------ MATERIAL FOR THIS EXERCISE ------

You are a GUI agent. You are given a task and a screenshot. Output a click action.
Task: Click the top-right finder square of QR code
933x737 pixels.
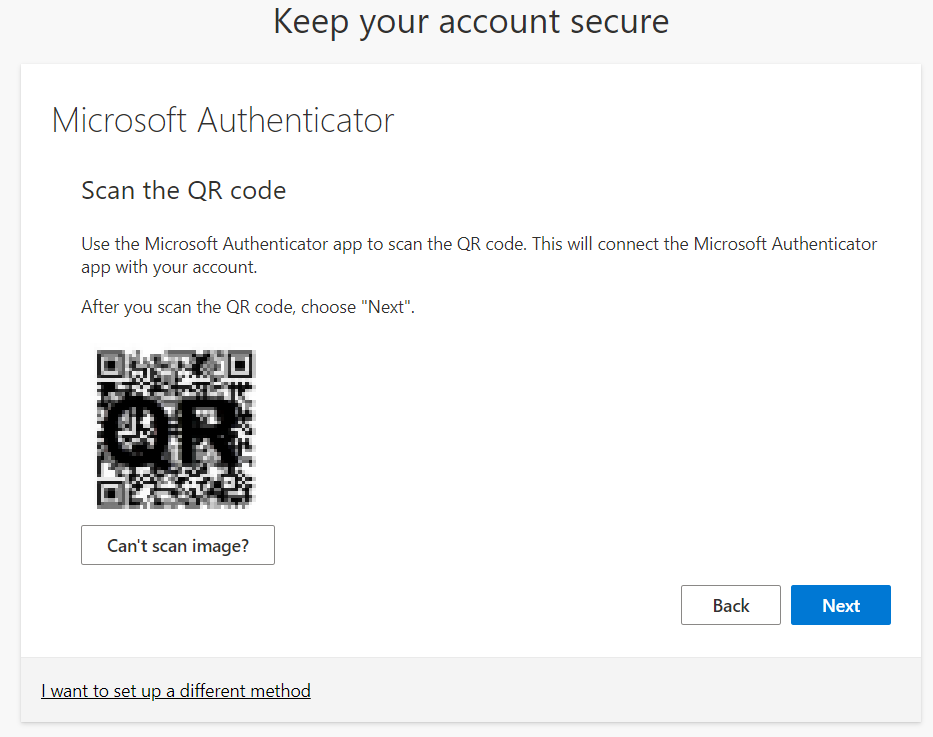pos(240,362)
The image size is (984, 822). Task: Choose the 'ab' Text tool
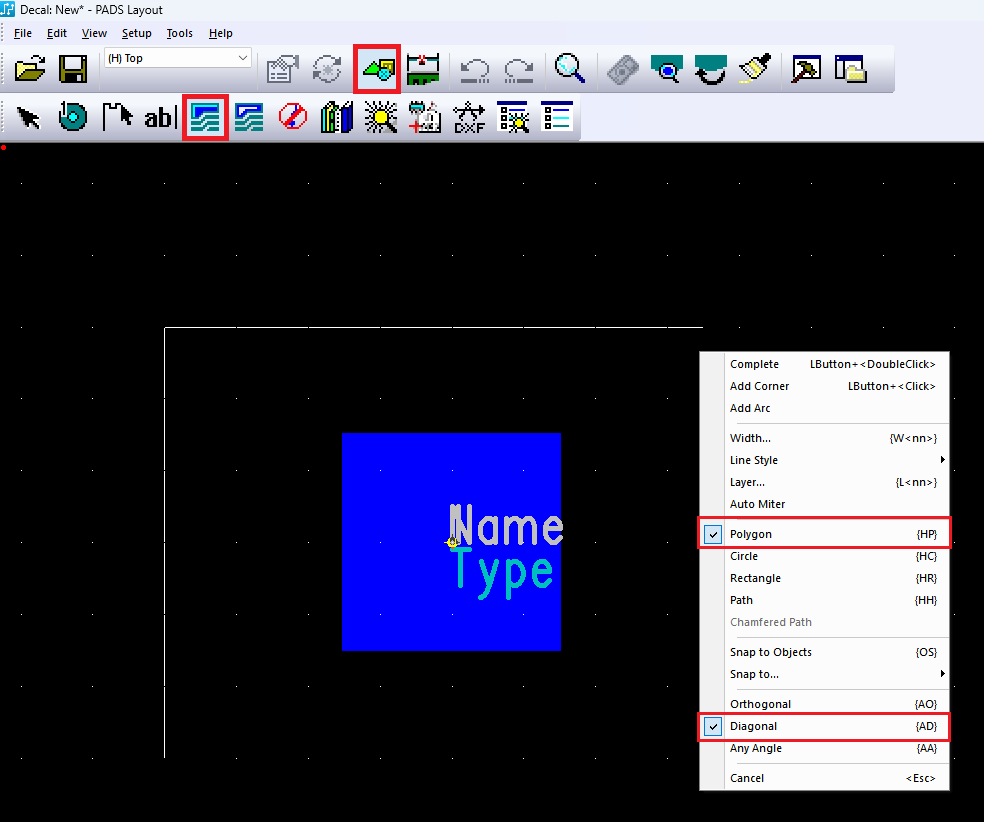[159, 117]
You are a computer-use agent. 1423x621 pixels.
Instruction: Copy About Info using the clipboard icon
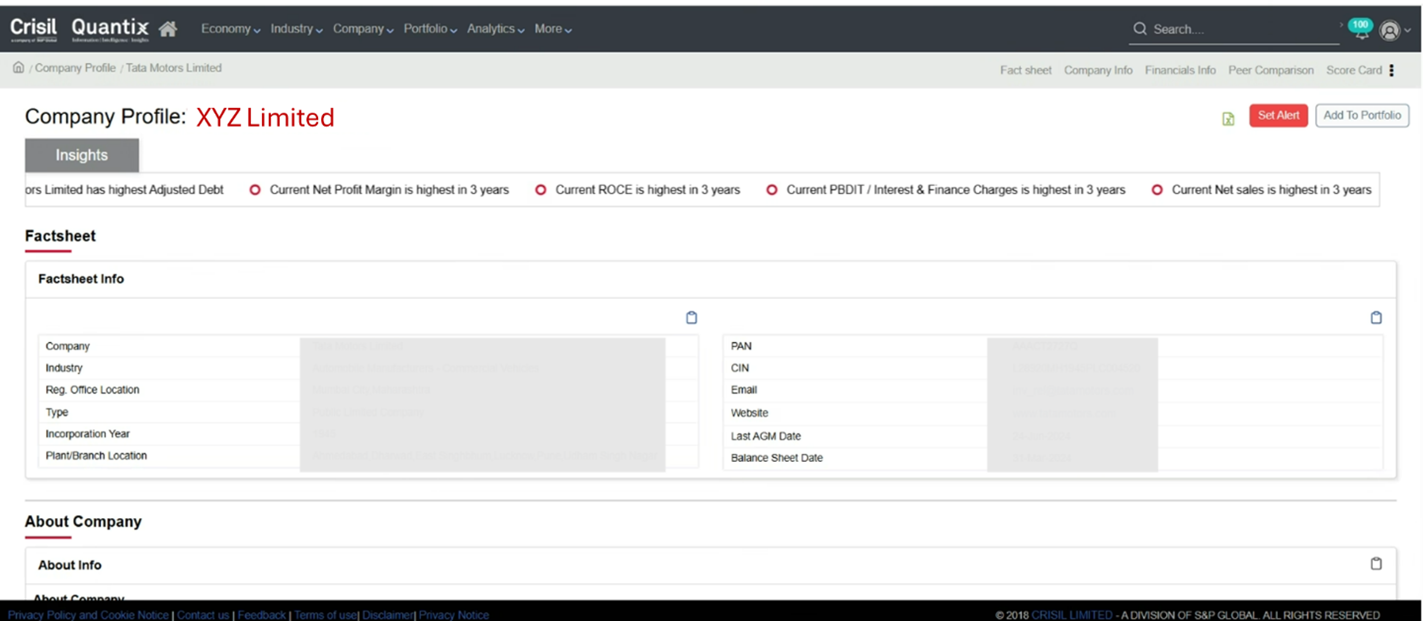pyautogui.click(x=1376, y=564)
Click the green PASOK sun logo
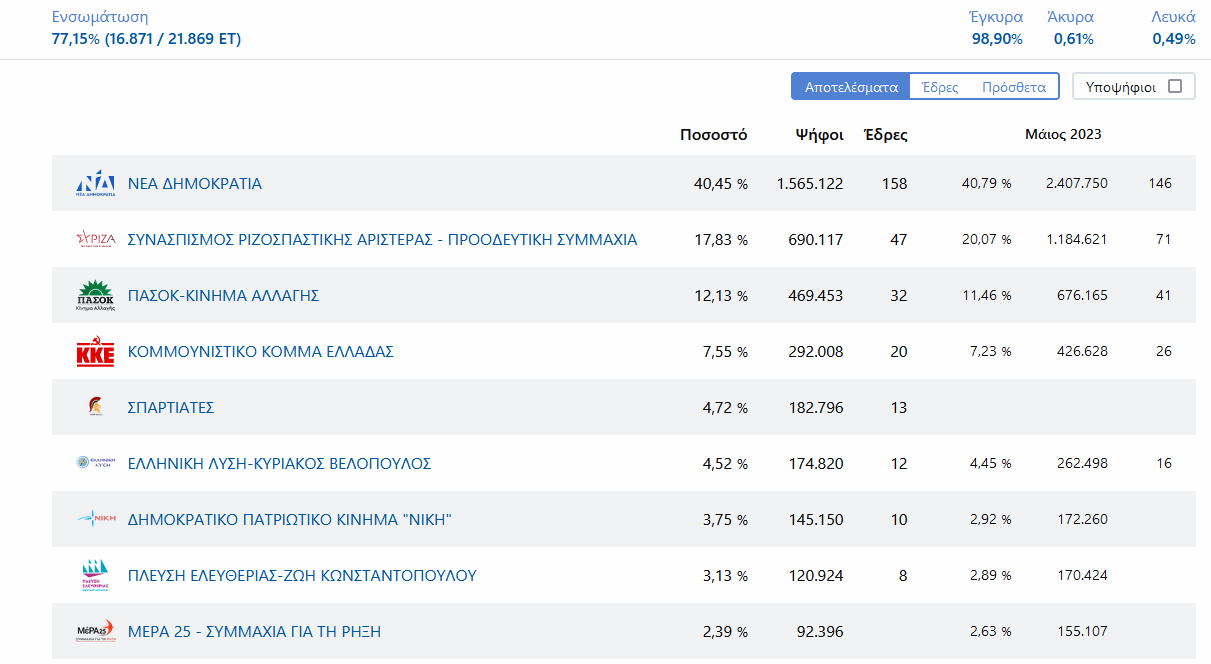 (96, 296)
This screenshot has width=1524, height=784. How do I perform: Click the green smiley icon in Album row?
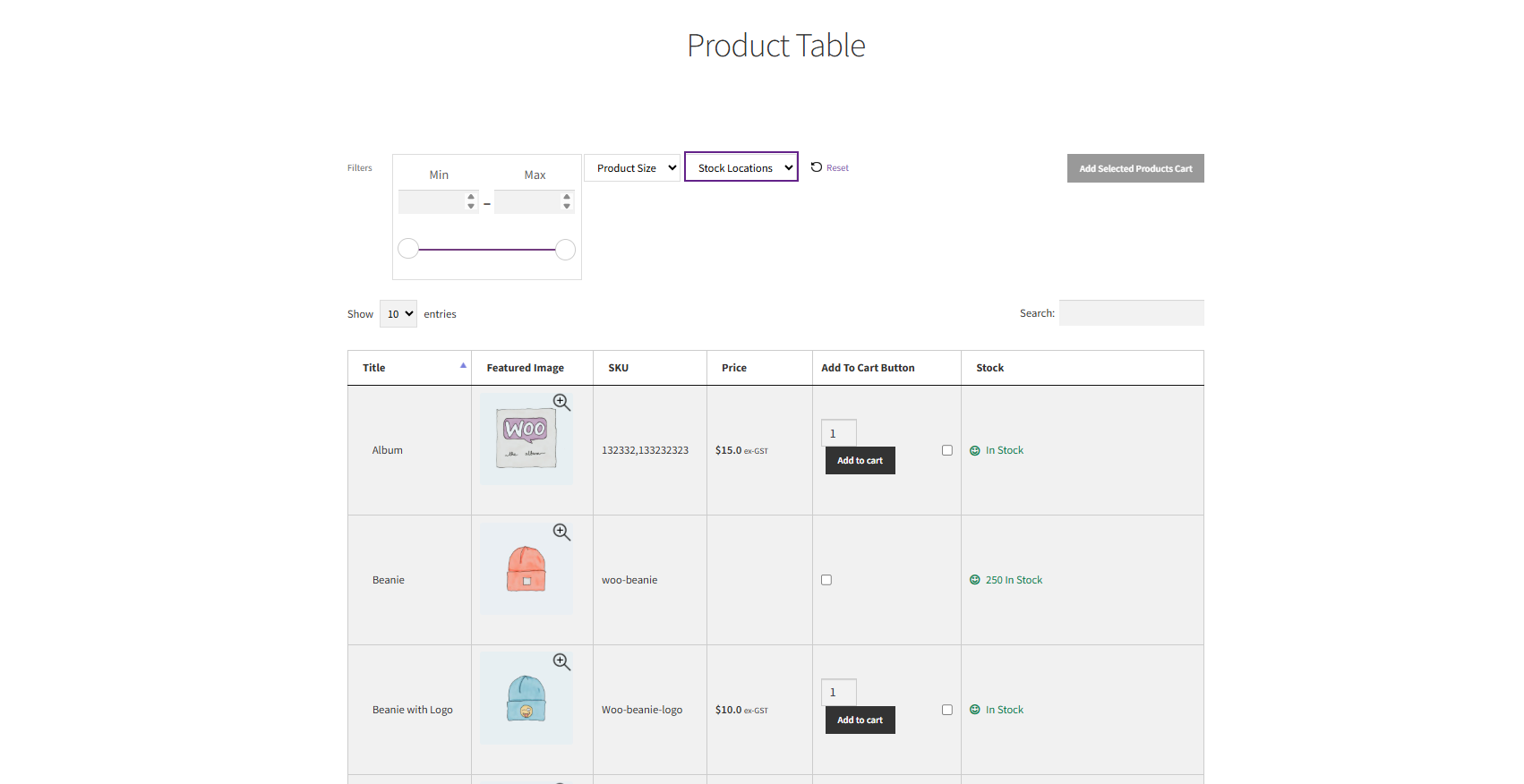(x=975, y=451)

------

» **SHORT PROBLEM**
Rewrite the entries from the start through the line containing "pyautogui.click(x=1376, y=564)", replacing "pixels" with "px" and leaving the pictures out.

» **CORRECT OUTPUT**
You are a GUI agent. You are given a task and a screenshot. Output a click action.
Task: Click the top-right finder square of QR code
933x737 px.
pos(240,362)
The image size is (984, 822). Task: Choose the 'ab' Text tool
[159, 117]
You are a computer-use agent. 1423x621 px.
Instruction: Copy About Info using the clipboard icon
pyautogui.click(x=1376, y=564)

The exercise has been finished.